There are lots of problems with a carbon tax. The hardest is implementation – companies can’t be trusted to accurately report their emissions, and the EPA is way too understaffed to constantly sample tailpipes and smokestacks. It’s just too easy to cheat.

The second is global economics. A consequence of our peaceful, internationally-distributed world is that if one country’s laws are expensive, you can move to another country. If you’re paying a lot of carbon tax to manufacture in Michigan, just manufacture in Guandong instead and pay a smaller tax to import the product. This presents a political snafu – either coordinate literally the entire world into a unified carbon agreement, enrage a friendly nation by imposing tariffs, or watch your country’s manufacturing leave town for cheaper factories which may be even worse for the environment.

There’s the political pressure. A successful carbon tax will increase companies’ operating costs – it’s unavoidable, since low-emissions fuel and polymers are massively more expensive than petrochemicals. Products and services will become much more expensive, and companies will need to close factories and lay workers off to contain their costs. Households will lose even more disposable income, and many will be literally priced out of commuting to work or buying consumer goods. The average citizen and the largest corporations are motivated to eliminate the tax, making it a nightmare to enact and defend.

From a microeconomics perspective, a carbon tax basically obliterates the low-end consumer segment. The materials, parts, and logistics become so expensive that it’s not even worth offering the product.
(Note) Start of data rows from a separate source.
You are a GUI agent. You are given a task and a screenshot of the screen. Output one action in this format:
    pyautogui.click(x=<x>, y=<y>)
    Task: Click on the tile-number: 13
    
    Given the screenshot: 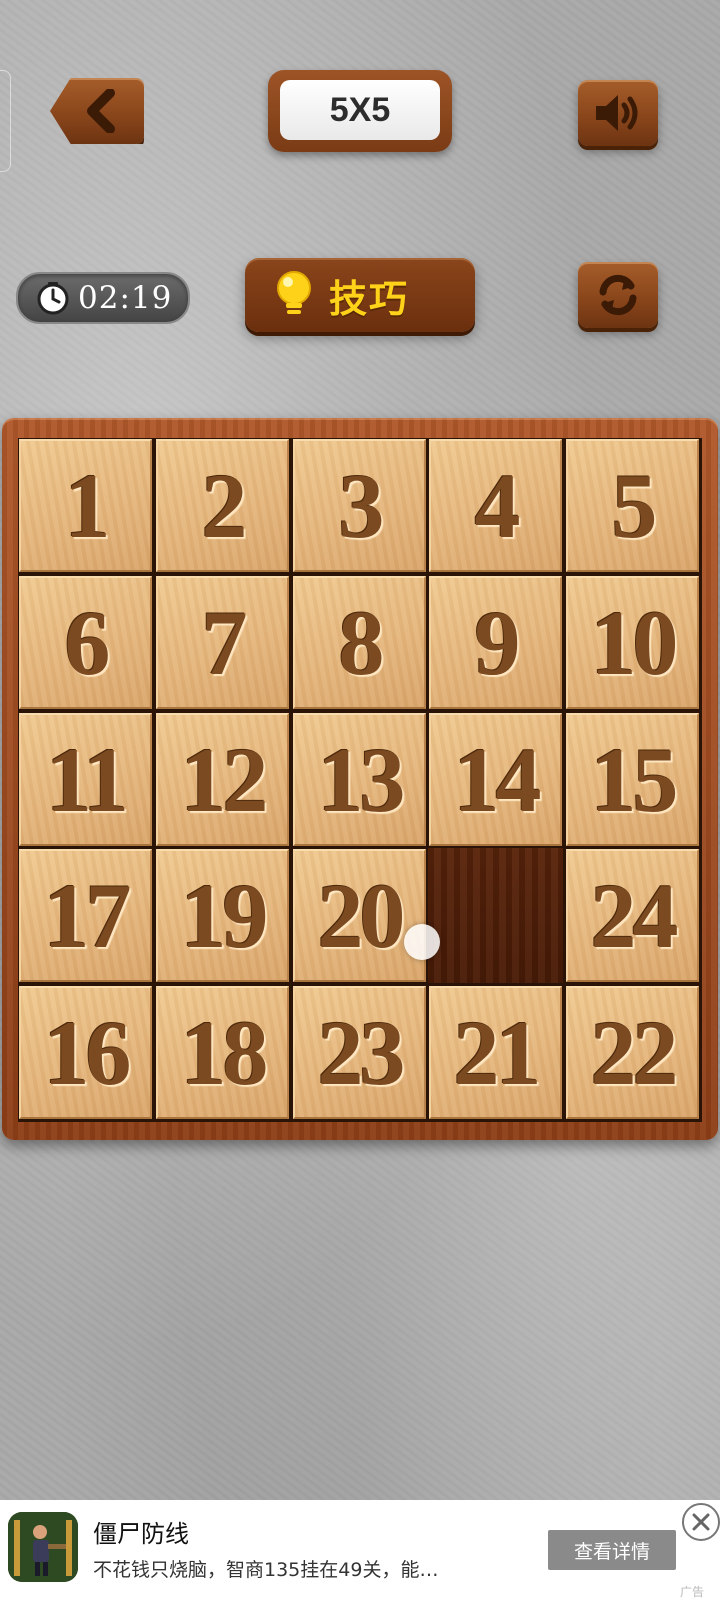 What is the action you would take?
    pyautogui.click(x=362, y=780)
Finally, probably the hardest to crack, is the military. The Pentagon reported that 80% of America’s federal fuel consumption is by the various military branches. Even in peacetime, the military’s logistics, manufacturing, peacekeeping operations, readiness exercises, and general saber-rattling release a lot of gas. Arguing that the country should weaken its defensive ability, or multiply its costs along with the NATO peacekeeping force, UN peacekeepers, and other military organizations overseen by the US, is political suicide, let alone poor geopolitical strategy.